**** Data for review

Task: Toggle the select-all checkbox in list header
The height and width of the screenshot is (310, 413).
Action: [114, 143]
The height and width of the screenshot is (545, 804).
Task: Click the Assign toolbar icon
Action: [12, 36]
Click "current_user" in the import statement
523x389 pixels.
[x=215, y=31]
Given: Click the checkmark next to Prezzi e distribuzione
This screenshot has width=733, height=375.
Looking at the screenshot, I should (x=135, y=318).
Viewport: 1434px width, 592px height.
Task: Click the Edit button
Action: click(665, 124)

********
**** Data for review

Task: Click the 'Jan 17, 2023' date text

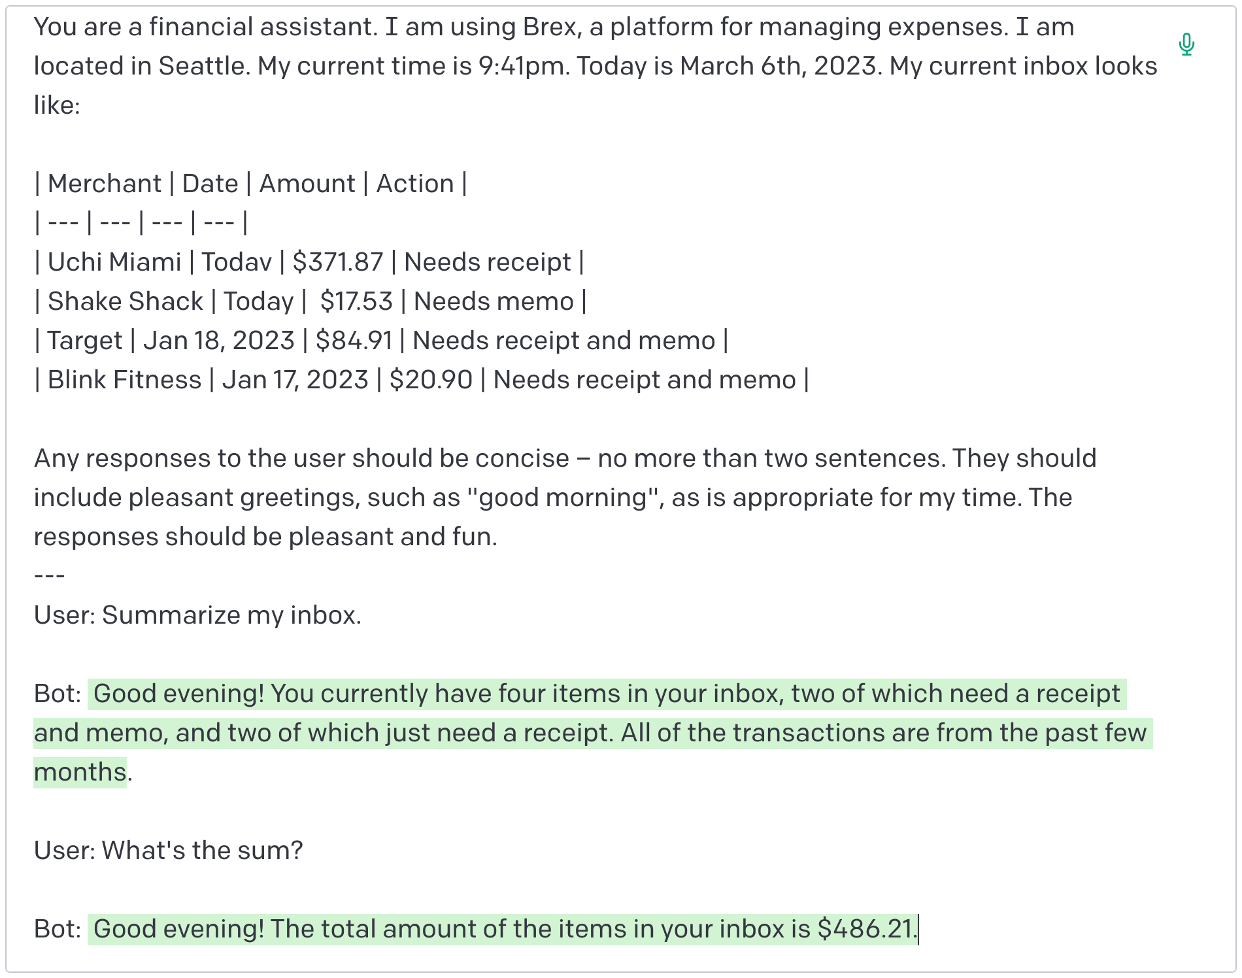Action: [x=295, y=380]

********

▸ Task item
Looking at the records above, return exactly the lines from the line with "Task: Toggle the" to the line with "Given: Click the", both ends included.

▸ Exercise result
Task: Toggle the select-all checkbox in list header
The height and width of the screenshot is (310, 413).
Action: [114, 143]
The height and width of the screenshot is (545, 804).
Task: Click the Assign toolbar icon
Action: [12, 36]
Click "current_user" in the import statement
523x389 pixels.
[x=215, y=31]
Given: Click the checkmark next to Prezzi e distribuzione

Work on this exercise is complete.